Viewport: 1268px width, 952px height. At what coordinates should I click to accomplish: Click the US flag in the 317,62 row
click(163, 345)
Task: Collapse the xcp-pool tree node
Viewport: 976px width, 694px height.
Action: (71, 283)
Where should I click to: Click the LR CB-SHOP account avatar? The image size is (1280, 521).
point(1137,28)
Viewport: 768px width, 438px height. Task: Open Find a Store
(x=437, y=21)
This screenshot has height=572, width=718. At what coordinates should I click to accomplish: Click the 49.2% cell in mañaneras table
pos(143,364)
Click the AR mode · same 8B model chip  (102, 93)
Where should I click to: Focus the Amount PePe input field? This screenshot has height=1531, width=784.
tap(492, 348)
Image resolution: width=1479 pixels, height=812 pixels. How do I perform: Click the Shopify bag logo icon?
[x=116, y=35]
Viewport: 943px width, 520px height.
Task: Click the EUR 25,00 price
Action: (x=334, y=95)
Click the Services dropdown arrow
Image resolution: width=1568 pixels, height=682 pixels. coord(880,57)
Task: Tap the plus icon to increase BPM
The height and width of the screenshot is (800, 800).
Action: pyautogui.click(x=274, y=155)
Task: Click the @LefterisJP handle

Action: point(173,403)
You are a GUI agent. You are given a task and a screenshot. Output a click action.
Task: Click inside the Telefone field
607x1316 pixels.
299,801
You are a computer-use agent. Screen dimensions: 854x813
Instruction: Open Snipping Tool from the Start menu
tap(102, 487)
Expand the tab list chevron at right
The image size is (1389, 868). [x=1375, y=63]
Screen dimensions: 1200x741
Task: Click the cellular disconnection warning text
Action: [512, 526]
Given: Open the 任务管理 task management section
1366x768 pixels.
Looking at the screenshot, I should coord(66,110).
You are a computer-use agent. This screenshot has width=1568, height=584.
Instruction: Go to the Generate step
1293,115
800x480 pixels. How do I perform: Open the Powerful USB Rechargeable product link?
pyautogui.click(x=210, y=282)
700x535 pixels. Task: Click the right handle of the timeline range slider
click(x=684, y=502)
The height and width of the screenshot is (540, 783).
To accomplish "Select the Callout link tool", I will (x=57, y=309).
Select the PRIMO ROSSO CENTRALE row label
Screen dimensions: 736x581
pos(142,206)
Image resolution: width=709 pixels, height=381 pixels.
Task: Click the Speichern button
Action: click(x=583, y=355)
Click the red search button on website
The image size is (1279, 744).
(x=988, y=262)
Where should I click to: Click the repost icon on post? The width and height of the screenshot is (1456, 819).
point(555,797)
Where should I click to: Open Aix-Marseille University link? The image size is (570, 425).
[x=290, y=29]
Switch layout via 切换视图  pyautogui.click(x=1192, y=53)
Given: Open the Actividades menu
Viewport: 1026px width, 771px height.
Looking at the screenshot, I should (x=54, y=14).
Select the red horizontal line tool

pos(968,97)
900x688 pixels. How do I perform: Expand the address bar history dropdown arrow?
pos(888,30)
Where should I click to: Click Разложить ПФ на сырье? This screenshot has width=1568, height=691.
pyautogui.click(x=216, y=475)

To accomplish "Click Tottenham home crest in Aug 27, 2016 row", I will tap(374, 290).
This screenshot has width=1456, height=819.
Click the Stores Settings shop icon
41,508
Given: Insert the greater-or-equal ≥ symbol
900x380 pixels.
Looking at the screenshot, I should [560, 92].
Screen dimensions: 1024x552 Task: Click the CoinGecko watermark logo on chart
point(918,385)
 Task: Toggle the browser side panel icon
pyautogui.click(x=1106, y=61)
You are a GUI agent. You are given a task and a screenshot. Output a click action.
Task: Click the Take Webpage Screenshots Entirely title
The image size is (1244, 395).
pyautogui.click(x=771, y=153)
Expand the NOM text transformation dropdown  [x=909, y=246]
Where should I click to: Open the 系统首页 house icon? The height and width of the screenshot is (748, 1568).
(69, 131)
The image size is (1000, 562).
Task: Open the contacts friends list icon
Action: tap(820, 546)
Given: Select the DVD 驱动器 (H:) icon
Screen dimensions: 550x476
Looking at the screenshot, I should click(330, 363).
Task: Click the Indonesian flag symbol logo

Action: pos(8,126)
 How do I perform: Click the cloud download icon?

● **ACTIVITY**: Word for word, please print every line from the beginning of the records to the line bearing "The height and width of the screenshot is (540, 783).", counting both ends and stopping there.

● **RESPONSE BELOW**:
Viewport: 1268px width, 952px height. At what coordinates should I click to accomplish: Click the US flag in the 317,62 row
click(163, 345)
Task: Collapse the xcp-pool tree node
Viewport: 976px width, 694px height.
Action: (71, 283)
Where should I click to: Click the LR CB-SHOP account avatar? The image size is (1280, 521).
point(1137,28)
Viewport: 768px width, 438px height. Task: Open Find a Store
(x=437, y=21)
This screenshot has height=572, width=718. At what coordinates should I click to accomplish: Click the 49.2% cell in mañaneras table
pos(143,364)
Click the AR mode · same 8B model chip  (102, 93)
Where should I click to: Focus the Amount PePe input field? This screenshot has height=1531, width=784.
tap(492, 348)
Image resolution: width=1479 pixels, height=812 pixels. How do I perform: Click the Shopify bag logo icon?
[x=116, y=35]
Viewport: 943px width, 520px height.
Task: Click the EUR 25,00 price
Action: (x=334, y=95)
Click the Services dropdown arrow
Image resolution: width=1568 pixels, height=682 pixels. coord(880,57)
Task: Tap the plus icon to increase BPM
The height and width of the screenshot is (800, 800).
Action: pyautogui.click(x=274, y=155)
Task: Click the @LefterisJP handle

Action: point(173,403)
You are a GUI agent. You are given a task and a screenshot. Output a click action.
Task: Click inside the Telefone field
607x1316 pixels.
299,801
You are a computer-use agent. Screen dimensions: 854x813
Instruction: Open Snipping Tool from the Start menu
tap(102, 487)
Expand the tab list chevron at right
The image size is (1389, 868). [x=1375, y=63]
Screen dimensions: 1200x741
Task: Click the cellular disconnection warning text
Action: [512, 526]
Given: Open the 任务管理 task management section
1366x768 pixels.
Looking at the screenshot, I should coord(66,110).
You are a computer-use agent. This screenshot has width=1568, height=584.
Instruction: Go to the Generate step
1293,115
800x480 pixels. How do I perform: Open the Powerful USB Rechargeable product link?
pyautogui.click(x=210, y=282)
700x535 pixels. Task: Click the right handle of the timeline range slider
click(x=684, y=502)
The height and width of the screenshot is (540, 783).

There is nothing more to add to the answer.